> Exercise instructions:
Tally the lines of the data that include the word "will" and state the total, nothing else.

(Stored data)
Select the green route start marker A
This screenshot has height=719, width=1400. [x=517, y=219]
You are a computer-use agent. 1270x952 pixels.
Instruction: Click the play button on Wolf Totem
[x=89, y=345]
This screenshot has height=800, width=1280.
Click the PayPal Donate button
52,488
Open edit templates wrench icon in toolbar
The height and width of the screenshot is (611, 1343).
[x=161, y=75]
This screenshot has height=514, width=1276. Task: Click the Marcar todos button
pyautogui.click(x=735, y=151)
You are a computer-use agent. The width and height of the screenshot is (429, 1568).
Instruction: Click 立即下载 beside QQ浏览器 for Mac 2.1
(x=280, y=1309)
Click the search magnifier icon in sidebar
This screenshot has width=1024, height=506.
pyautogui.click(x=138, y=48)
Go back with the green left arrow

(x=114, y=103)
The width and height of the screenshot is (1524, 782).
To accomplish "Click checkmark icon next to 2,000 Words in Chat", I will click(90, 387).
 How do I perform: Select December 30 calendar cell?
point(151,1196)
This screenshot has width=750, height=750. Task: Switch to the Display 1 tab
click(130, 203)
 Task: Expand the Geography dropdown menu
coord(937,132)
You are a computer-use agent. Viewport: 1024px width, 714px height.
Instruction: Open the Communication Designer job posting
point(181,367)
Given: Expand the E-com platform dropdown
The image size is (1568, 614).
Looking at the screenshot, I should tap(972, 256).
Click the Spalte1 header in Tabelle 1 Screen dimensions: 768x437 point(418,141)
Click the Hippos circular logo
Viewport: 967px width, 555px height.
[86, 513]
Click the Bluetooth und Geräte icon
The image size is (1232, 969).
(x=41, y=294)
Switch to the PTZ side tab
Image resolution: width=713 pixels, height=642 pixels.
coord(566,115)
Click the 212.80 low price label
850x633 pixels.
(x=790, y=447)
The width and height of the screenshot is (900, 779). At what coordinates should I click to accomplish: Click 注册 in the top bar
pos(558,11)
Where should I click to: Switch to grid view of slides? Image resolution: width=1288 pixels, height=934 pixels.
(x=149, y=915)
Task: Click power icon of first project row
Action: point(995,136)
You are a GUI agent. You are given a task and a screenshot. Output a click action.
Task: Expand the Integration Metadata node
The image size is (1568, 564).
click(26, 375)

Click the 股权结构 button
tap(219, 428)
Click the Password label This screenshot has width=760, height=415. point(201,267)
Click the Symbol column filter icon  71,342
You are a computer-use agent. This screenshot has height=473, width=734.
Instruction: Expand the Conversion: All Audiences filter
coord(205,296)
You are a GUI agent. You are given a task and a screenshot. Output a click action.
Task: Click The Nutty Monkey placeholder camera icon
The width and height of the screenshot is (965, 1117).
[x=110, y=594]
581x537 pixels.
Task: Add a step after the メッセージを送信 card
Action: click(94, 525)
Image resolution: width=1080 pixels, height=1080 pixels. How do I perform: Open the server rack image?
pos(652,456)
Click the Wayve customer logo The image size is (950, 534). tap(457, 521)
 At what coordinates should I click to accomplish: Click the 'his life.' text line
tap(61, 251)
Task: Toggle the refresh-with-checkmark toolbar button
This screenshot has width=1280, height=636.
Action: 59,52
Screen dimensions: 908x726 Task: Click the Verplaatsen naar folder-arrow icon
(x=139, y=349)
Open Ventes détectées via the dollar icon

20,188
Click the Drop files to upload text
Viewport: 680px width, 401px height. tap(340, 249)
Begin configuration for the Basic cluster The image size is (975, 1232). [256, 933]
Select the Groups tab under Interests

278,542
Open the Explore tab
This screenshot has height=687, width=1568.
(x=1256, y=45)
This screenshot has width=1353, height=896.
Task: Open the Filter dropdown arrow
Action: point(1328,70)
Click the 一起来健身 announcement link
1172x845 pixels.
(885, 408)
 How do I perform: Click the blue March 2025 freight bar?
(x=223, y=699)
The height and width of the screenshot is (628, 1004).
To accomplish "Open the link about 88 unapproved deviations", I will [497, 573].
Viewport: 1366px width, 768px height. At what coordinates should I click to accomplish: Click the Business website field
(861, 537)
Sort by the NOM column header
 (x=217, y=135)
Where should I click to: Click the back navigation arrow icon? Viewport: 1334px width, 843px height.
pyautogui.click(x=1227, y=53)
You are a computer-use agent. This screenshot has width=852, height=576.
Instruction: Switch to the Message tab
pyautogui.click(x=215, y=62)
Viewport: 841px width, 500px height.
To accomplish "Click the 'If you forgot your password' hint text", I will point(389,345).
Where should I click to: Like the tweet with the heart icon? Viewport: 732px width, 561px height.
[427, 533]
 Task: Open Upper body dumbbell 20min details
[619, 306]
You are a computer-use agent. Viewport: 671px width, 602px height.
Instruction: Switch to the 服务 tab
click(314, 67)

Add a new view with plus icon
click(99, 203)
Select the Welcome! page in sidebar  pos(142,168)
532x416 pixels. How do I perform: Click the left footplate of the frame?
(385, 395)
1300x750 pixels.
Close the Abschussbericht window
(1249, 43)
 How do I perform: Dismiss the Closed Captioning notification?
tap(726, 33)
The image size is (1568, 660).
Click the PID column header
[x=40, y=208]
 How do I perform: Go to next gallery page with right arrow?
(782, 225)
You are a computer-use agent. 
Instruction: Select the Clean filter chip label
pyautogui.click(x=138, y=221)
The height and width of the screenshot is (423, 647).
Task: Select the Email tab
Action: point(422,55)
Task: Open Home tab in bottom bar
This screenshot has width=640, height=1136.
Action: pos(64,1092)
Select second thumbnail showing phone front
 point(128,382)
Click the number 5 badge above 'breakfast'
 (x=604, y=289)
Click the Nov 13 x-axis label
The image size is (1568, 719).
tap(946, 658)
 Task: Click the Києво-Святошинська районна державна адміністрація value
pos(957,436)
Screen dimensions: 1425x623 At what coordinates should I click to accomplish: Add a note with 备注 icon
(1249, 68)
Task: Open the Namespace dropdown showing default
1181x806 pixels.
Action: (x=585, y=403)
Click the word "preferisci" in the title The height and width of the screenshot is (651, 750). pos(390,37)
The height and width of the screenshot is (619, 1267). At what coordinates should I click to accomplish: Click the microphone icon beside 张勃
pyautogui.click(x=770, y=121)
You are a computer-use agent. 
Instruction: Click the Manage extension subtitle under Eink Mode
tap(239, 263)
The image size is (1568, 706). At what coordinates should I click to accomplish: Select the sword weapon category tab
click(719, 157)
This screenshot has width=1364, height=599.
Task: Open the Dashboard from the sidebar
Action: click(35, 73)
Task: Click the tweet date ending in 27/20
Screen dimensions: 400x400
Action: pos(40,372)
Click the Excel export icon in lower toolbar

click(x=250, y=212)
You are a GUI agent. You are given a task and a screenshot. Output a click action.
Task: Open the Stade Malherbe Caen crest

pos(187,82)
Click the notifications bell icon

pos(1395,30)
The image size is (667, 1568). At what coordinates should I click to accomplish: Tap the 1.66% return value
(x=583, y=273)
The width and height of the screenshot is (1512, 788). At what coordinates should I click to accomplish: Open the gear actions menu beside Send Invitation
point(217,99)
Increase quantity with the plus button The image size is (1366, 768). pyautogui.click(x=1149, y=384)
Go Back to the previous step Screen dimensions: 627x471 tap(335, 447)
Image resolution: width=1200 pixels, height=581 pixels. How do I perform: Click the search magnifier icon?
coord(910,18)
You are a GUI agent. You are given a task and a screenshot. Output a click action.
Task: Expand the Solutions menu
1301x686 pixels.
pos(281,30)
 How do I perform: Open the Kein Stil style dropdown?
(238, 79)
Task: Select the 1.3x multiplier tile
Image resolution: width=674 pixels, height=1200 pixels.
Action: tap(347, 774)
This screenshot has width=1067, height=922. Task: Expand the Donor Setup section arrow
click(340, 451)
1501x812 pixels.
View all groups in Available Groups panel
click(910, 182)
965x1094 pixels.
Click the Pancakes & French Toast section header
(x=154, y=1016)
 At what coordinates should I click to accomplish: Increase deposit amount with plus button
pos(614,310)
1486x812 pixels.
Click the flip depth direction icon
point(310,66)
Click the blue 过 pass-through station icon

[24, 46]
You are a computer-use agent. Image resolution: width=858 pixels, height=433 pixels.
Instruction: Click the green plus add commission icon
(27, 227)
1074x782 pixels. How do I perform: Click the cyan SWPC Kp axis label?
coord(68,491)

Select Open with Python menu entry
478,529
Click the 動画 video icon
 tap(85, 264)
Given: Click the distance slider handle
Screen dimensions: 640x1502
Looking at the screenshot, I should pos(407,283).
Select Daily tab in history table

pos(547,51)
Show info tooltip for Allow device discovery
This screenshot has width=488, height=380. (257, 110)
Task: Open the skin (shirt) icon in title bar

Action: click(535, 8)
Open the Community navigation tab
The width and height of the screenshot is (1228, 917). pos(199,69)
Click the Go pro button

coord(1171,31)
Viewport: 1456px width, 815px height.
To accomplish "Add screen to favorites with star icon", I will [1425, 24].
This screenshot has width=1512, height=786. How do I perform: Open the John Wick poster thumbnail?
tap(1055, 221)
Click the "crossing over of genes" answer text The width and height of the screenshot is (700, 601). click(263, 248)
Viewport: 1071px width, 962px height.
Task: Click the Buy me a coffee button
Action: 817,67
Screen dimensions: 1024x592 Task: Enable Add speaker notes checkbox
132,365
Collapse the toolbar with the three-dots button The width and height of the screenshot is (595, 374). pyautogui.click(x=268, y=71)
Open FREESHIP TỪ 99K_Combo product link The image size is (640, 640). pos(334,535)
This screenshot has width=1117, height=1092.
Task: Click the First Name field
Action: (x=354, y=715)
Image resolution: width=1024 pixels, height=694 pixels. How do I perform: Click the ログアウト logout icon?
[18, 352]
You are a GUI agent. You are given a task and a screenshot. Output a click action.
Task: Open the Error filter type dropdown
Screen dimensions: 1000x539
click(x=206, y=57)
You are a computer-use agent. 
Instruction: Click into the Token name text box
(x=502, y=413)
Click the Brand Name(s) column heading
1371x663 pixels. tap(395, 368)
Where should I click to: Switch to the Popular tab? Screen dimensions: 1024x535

> Completed exercise:
4